Perturbation of intracellular calcium and reduced ACR-2::GFP levels in cnx-1;crt-1 double mutants suggest dual mechanisms for cell death suppression. A–C, Quantification of the average number of Punc-17::GFP-labeled cell bodies present in the ventral nerve cord in adult animals treated with dantrolene (A), L1 animals treated with EGTA (B), and adult unc-68(e540) mutant animals (C). Data represent the mean ± SEM. for at least eight animals. **p < 0.01, ***p < 0.01, compared to untreated ACR-2(L/S) animals.
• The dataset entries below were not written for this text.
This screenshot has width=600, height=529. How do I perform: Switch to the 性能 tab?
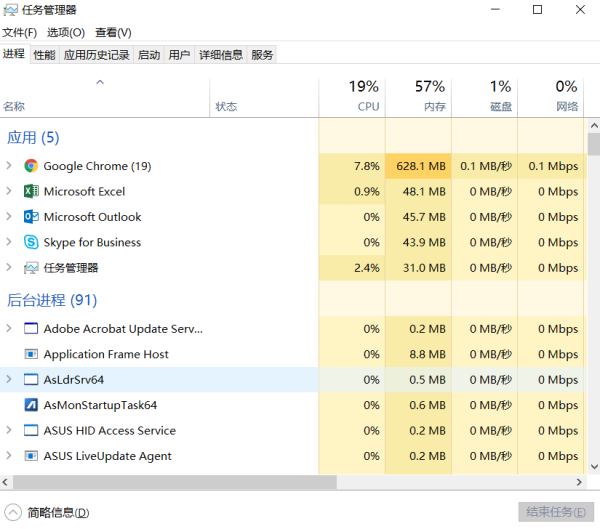click(44, 55)
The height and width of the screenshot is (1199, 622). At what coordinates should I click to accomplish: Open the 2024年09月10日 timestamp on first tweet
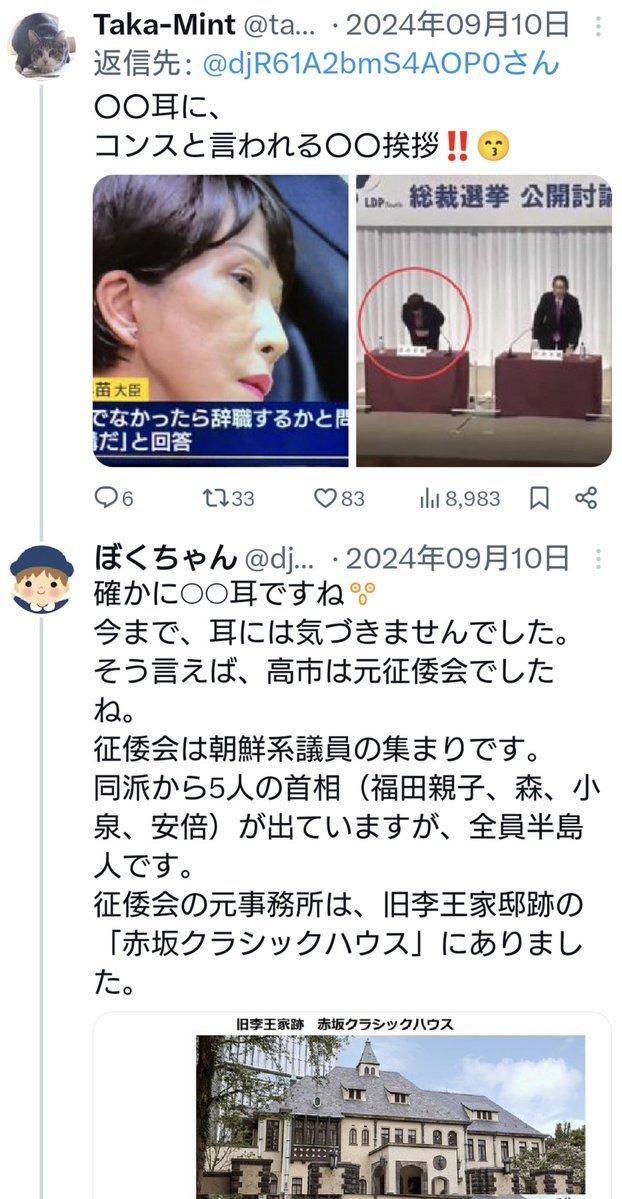(x=458, y=25)
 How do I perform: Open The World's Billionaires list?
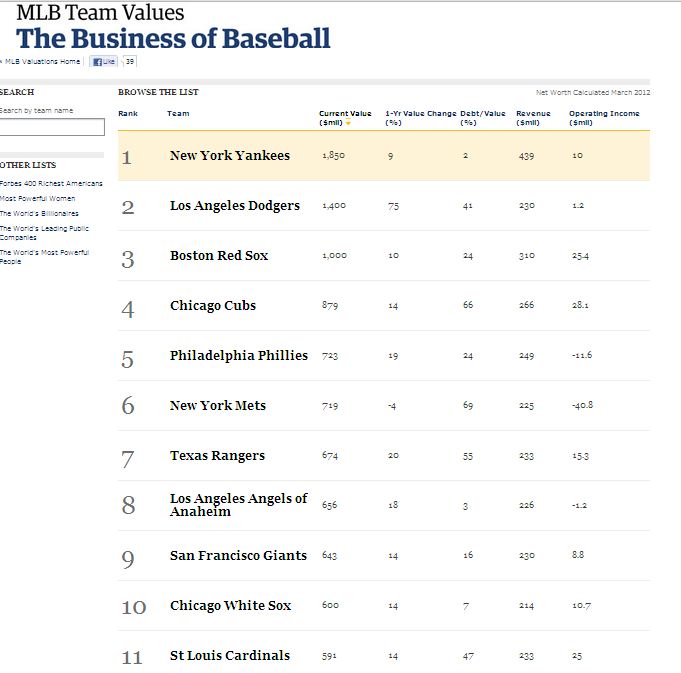pyautogui.click(x=39, y=214)
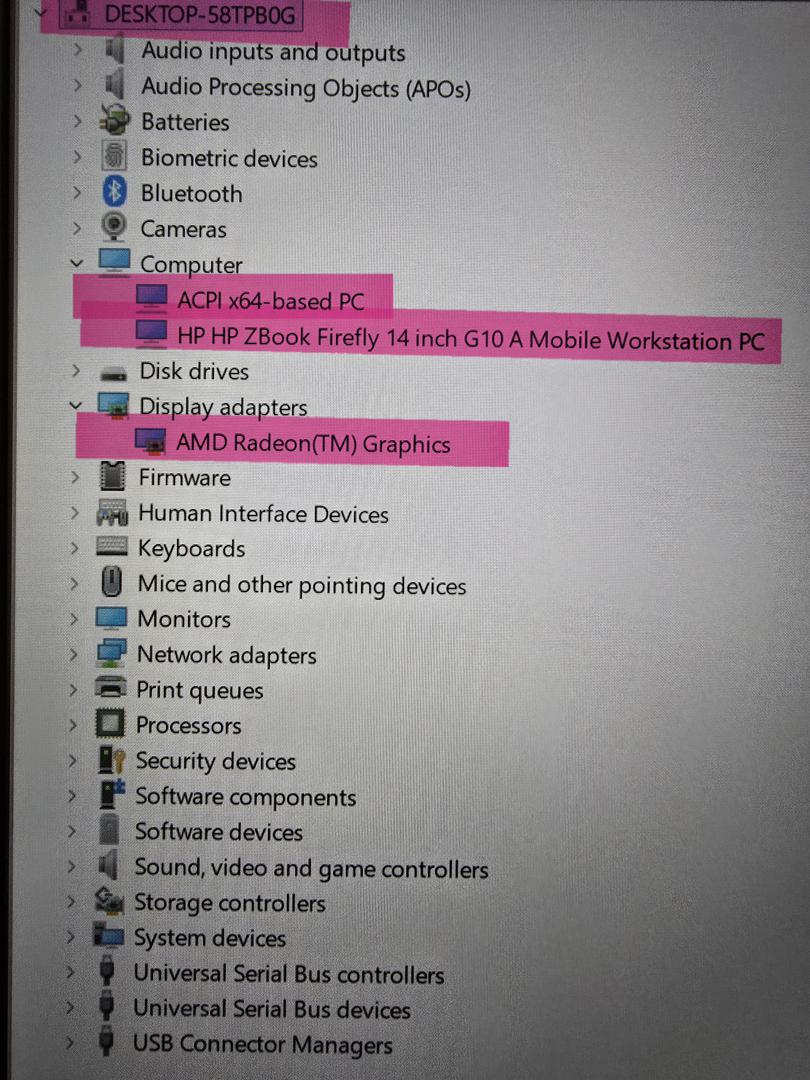Collapse the Computer category arrow
The height and width of the screenshot is (1080, 810).
coord(76,263)
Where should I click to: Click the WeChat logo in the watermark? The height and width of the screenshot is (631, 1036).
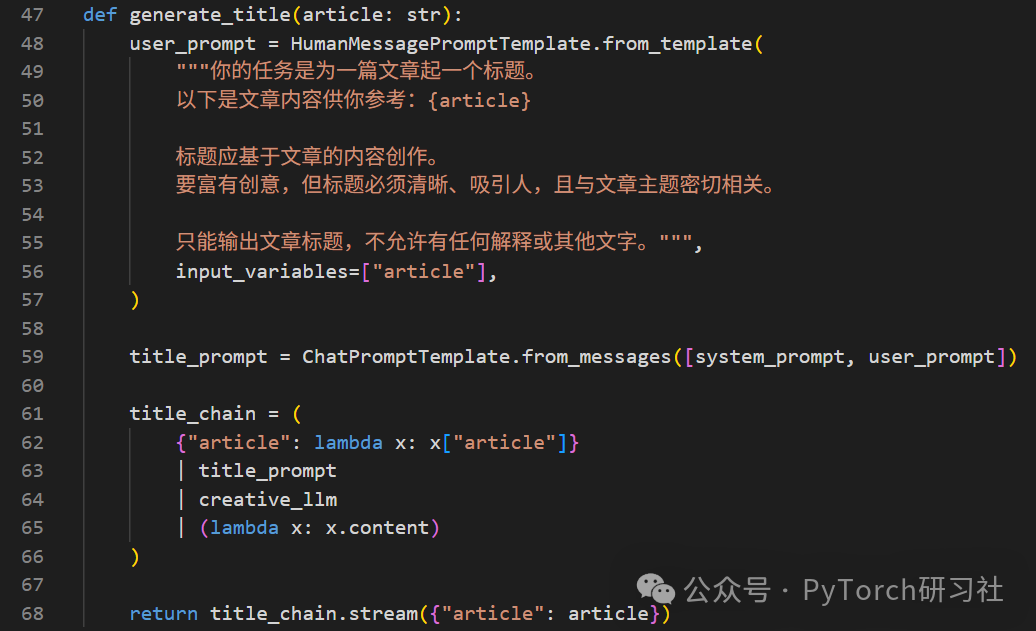(x=655, y=589)
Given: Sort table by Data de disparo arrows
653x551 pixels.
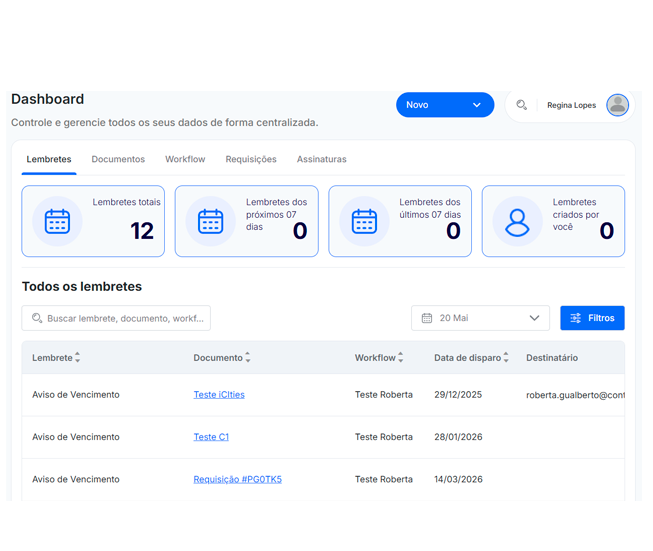Looking at the screenshot, I should (506, 358).
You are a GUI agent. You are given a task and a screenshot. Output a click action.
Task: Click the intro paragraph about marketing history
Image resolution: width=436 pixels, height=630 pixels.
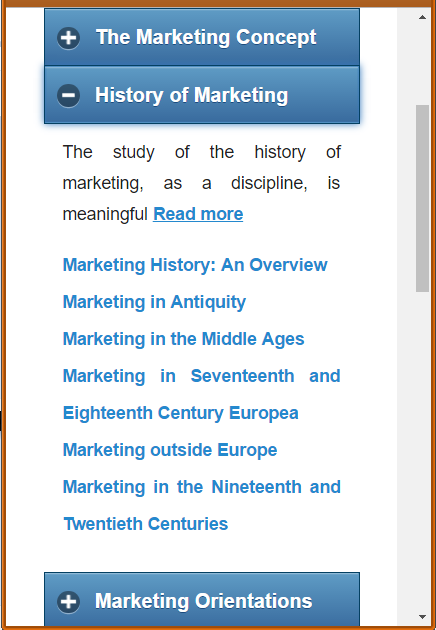click(202, 183)
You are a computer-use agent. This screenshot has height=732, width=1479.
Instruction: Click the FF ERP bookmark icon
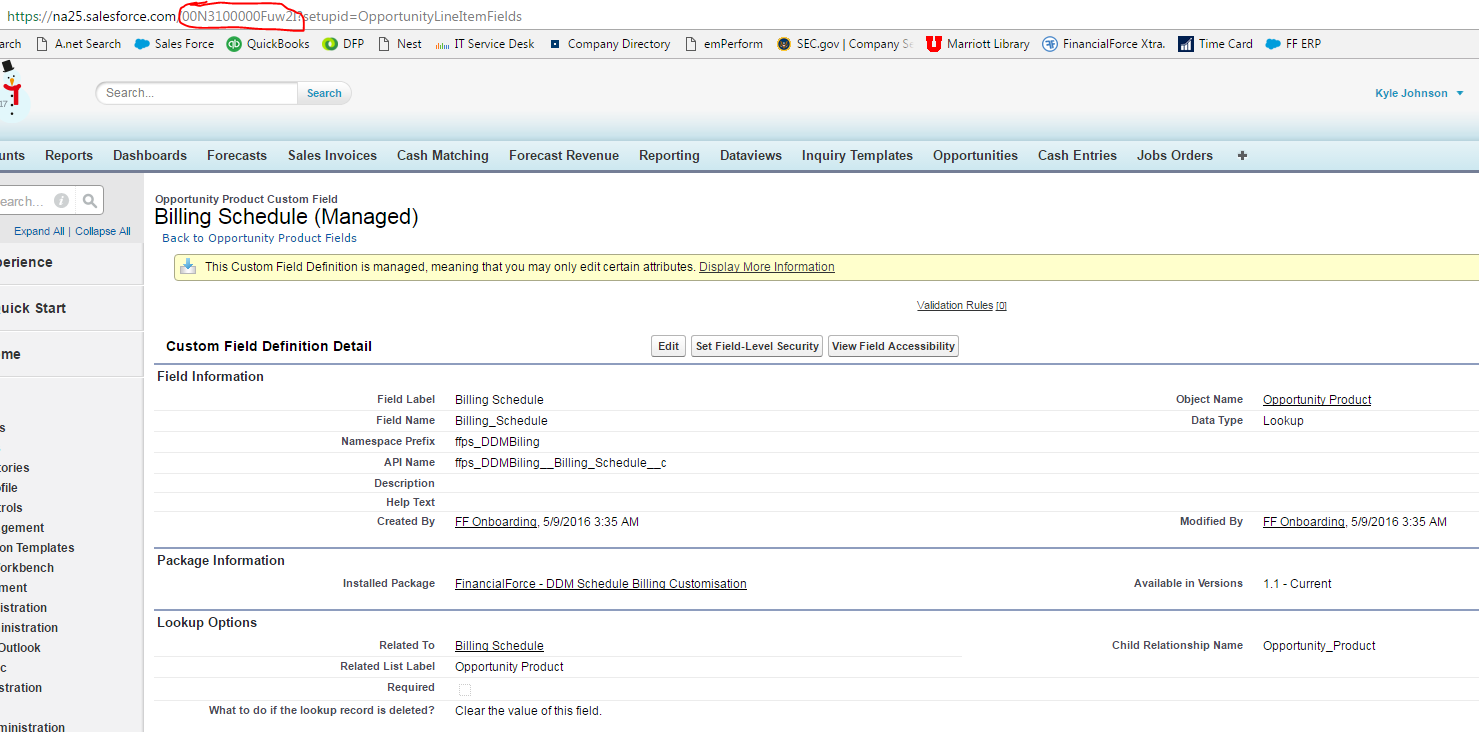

D, E, Confocal images of adult wild type (D) or cnx-1;crt-1 (E) animals expressing ACR-2::GFP. Images are taken immediately posterior to the vulva and show Z-projections of seven confocal planes (0.5 μm/slice). F, G, Quantification of fluorescence levels in cell bodies (F) and ventral nerve cord processes (G) of wild-type and ACR-2(L/S) animals transgenically expressing ACR-2::GFP. Data represent the mean ± SEM. for at least 10 animals. ***p < 0.01, compared to ACR-2(L/S) animals.